20. A joint system of any one of claims 1 to 19 wherein an open part of the or a closed hollow cross-section beam is substantially closed off by a first blanking plate

21. A joint system of claim 20 wherein thickness of the blanking plate steel is between 2 to 15 mm thick.

22. A joint system of any one of claims 1 to 21 wherein the sheet steel, used to form the beam(s), is formed to the respective first and/or second beam by welding.

23. A joint system of any one of claims 1 to 22 wherein there is no separate bracket between the first and second beam.

24. A joint system of any one of claims 1 to 23 wherein the two parallel extensions are formed from sheet steel solely of the first beam.

25. A joint system of any one of claims 1 to 24 wherein the first and second beams are load-carrying members of a portal frame.

26. A method of forming a joint system for structural elements for a building construction, comprising a first beam formed from at least two pieces of overlapping sheet steel to define a closed hollow cross-section,a second beam having a hollow cross-section,the first beam having at least two unitarily formed opposing extending portions having a distance between them to accommodate, when in a jointed condition, the second beam therebetween,the extending portions and the second beam each having a plurality of corresponding, when in a jointed condition, spaced apart holes to receive fasteners therethrough, andlocating the second beam between the at least two unitarily formed opposing extending portions, and locating fasteners through the first plurality of spaced apart holes, and second plurality of spaced apart holes such that when in a jointed and fastened condition the joint system provides a joint system that is moment, in plane, and out of plane, force resistant.
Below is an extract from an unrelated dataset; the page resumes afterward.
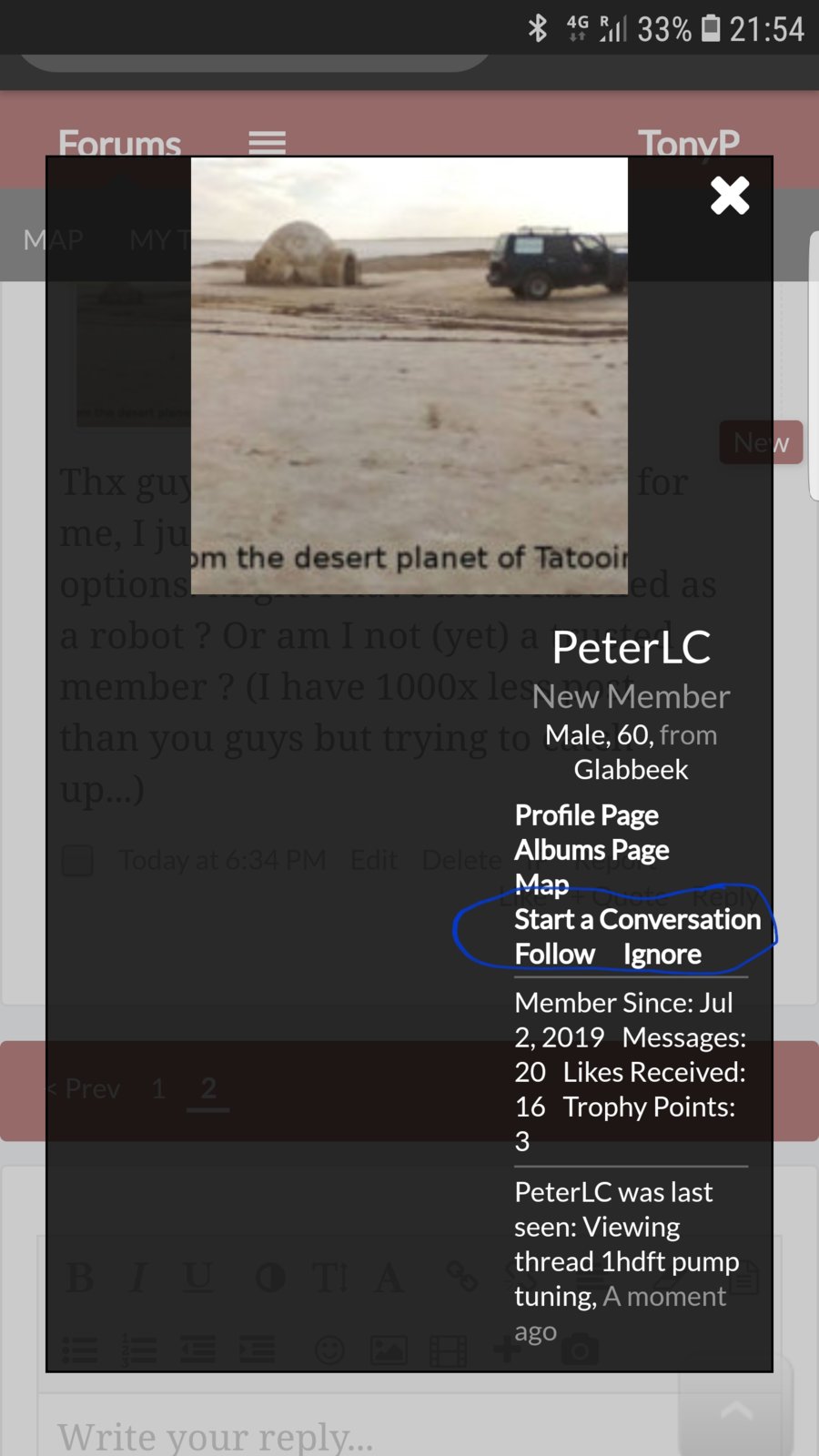Viewport: 819px width, 1456px height.
Task: Start a Conversation with PeterLC
Action: pyautogui.click(x=637, y=919)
27. A kit of parts for forming a joint between a second beam and a first beam, comprising a first beam formed from at least two pieces of overlapping sheet steel to define a closed hollow cross-section,a second beam having a hollow cross-section,the first beam having at least two unitarily formed opposing extending portions having a distance between them to accommodate, when in a jointed condition, the second beam therebetween,the second beam having a second plurality of spaced apart holes on opposing sides thereof to receive the same fasteners therethrough, complimentary to the first plurality,a plurality of fasteners to engage between the first plurality of spaced apart holes and their corresponding second plurality of spaced apart holes,such the first and second beam may be fastened together using the fasteners to form a jointed beam that is moment, in plane, and out of plane, force resistant.